Дмитрий ЖВАНИЯ
Текст о Режи Дебре, соратнике Че Гевары, участнике боливийского похода команданте, я написал в апреле 2010 года для сайта «Рабкор». Как я уже неоднократно сообщал, сайт «Рабкор» переделали таким образом, что в его архива исчезли мои статьи. А встреча с Дебре на меня произвела впечатление. И мне хочется им продолжать им делиться.
Когда я студентом читал книги о Режи Дебре или Антонио Негри, я и не мечтал когда-нибудь с ними познакомиться лично, да и вообще – просто увидеть живьём. После того, как Негри освободили из итальянской тюрьмы, он перебрался в Париж, где преподавал в Коллеж де Франс (le College de France) историю политики. Я очень хотел встретиться с Негри, когда находился в Париже, но в Коллеж де Франс я его не застал, а мои товарищи из французской «Рабочей борьбы» (“Lutte Ouvriere”) не поощряли мой интерес к его личности. Но мне повезло. И с тем и другим крайне левыми идеологами я пообщался, когда они приезжали в Петербург. Если Антонио остаётся одним из идеологов антикапиталистического движения (в Доме Плеханова он представлял свой труд «Множество»), то Дебре с головой ушёл в абстрактные постмодернистские рассуждения, которые он называет медиологией.

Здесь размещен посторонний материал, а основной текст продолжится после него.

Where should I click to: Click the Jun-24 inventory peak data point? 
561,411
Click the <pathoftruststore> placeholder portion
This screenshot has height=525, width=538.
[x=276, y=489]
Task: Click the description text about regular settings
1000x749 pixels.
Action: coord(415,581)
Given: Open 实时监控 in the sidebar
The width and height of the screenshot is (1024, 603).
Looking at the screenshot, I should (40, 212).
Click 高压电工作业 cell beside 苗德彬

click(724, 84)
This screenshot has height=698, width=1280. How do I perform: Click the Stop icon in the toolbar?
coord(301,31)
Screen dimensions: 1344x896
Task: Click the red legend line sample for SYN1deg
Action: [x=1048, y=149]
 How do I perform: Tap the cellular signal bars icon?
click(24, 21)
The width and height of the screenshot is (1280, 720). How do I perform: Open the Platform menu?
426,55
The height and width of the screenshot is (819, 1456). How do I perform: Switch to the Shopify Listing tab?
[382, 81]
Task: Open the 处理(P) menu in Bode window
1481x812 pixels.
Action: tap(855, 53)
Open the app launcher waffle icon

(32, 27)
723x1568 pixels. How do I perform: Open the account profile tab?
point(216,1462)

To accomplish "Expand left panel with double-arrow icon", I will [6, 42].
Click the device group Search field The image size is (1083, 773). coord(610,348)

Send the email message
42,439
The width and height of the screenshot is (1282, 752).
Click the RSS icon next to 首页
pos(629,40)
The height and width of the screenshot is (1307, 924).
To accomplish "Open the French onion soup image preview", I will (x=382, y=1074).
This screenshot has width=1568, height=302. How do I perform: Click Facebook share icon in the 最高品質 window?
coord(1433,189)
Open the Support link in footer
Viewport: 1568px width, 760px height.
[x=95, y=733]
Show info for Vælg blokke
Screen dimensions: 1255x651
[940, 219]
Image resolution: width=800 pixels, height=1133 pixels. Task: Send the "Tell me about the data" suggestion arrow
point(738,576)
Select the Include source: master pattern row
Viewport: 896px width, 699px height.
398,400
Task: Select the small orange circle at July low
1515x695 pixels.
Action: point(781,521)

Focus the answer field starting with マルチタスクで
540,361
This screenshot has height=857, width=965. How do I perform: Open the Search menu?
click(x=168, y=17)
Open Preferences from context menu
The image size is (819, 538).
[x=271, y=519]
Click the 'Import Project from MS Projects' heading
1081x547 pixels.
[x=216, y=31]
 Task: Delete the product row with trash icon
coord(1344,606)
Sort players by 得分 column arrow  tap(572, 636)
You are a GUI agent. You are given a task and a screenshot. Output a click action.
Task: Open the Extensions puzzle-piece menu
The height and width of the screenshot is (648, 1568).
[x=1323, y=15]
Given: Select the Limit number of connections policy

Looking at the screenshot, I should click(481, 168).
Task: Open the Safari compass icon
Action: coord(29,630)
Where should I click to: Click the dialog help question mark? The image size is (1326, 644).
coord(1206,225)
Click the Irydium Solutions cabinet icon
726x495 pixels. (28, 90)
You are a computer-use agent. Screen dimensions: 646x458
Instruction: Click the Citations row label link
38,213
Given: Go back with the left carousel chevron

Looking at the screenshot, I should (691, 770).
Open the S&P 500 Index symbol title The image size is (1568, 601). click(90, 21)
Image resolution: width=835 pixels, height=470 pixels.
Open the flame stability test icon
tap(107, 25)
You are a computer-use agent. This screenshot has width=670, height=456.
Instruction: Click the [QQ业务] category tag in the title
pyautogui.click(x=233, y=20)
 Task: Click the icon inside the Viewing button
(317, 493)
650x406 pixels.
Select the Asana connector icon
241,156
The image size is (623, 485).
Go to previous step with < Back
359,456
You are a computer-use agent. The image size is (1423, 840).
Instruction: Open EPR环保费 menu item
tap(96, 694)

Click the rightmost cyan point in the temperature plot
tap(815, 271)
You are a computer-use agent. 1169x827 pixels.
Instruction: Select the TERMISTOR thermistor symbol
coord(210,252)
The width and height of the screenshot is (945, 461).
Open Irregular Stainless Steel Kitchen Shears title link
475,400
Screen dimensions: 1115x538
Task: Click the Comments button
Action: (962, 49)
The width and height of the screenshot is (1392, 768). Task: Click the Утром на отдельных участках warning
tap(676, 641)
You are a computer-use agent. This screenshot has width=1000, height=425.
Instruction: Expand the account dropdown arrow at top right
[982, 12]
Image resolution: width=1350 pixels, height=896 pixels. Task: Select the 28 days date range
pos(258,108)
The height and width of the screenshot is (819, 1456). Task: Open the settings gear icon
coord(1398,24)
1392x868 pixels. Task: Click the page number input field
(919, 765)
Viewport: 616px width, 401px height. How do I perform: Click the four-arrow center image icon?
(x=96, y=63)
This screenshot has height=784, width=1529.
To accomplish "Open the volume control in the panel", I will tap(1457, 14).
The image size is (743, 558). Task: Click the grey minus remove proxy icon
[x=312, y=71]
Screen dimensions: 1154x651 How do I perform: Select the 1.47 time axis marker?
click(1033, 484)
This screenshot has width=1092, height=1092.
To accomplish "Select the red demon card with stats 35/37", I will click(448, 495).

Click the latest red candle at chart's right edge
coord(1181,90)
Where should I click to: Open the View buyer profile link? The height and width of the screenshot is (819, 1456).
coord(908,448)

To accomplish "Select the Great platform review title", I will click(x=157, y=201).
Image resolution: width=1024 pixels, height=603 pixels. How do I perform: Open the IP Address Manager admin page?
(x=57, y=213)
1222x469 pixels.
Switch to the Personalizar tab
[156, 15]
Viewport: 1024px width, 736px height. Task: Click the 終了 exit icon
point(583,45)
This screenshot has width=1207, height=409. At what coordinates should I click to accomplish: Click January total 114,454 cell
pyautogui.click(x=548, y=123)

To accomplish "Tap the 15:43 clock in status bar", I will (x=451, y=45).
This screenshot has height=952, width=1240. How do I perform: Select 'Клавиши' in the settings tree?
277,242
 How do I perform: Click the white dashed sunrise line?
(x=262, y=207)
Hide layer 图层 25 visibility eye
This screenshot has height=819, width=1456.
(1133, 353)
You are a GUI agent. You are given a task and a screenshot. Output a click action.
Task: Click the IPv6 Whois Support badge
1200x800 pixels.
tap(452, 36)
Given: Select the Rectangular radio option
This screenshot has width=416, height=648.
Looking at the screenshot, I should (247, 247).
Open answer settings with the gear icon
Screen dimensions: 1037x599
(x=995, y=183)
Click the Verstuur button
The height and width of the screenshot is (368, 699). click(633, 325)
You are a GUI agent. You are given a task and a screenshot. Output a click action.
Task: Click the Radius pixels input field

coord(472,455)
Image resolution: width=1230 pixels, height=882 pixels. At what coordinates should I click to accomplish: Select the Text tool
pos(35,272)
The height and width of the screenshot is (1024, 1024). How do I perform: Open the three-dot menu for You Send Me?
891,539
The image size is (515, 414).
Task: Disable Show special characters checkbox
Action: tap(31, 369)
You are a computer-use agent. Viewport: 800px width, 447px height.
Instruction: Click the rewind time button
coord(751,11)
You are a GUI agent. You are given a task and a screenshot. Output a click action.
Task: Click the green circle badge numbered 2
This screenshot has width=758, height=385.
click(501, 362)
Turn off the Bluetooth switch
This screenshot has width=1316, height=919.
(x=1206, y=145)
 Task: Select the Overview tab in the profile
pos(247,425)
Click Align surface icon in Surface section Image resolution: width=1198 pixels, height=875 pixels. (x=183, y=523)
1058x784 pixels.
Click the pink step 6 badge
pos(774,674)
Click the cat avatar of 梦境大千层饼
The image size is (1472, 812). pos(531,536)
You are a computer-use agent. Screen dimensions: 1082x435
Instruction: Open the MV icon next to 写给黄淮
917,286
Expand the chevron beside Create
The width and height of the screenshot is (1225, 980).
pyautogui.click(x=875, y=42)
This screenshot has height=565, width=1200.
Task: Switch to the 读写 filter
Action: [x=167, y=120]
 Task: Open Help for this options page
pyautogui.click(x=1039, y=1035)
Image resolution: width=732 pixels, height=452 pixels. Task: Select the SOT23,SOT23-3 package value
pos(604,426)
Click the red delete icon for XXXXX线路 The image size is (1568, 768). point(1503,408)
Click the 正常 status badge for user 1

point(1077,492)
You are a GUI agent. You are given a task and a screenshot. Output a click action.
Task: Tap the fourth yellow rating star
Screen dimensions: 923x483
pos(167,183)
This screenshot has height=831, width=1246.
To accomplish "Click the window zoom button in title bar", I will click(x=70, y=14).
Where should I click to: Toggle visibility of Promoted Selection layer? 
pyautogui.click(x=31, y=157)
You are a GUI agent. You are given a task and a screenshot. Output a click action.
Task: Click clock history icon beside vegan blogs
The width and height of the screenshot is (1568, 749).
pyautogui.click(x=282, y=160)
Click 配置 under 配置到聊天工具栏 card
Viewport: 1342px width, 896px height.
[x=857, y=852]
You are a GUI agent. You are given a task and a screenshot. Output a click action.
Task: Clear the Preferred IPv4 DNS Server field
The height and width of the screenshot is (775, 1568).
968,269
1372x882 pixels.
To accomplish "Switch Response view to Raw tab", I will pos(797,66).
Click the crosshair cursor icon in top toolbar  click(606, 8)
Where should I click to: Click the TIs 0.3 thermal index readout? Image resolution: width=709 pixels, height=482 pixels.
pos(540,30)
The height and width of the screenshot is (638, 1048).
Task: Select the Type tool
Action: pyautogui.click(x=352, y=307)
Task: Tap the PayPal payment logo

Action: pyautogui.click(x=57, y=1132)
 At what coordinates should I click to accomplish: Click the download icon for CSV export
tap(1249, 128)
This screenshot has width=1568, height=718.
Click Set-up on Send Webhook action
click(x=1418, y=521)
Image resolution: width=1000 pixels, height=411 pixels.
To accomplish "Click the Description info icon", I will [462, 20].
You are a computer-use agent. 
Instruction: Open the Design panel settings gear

Вот мой текст о встрече с Дебре, который я для «Рабкора»:
— Передо мной на стуле сидит старик — типичный французский пожилой интеллектуал: в пиджаке, под пиджаком — тонкий свитер, ухоженный, живая мимика. Меня он подкупает ещё и тем, что смахивает на моего покойного отца. Я слушаю его размышления о культуре, масс-медиа, роли текста и роли речи. Мысли интересные и, наверное, правильные, но всё это — общие места современной западной интеллектуальной традиции. Ничего оригинального. И мне больно от этого. Ибо этот старик — Режи Дебре. Тот самый Дебре, который четыре года отсидел в боливийской тюрьме за участие в последней герилье Че Гевары. Тот самый Дебре, автор книги «Революция в революции?», которой зачитывались активисты «Красных бригад». Я надеялся прикоснуться к легенде, а оказался на лекции для умников.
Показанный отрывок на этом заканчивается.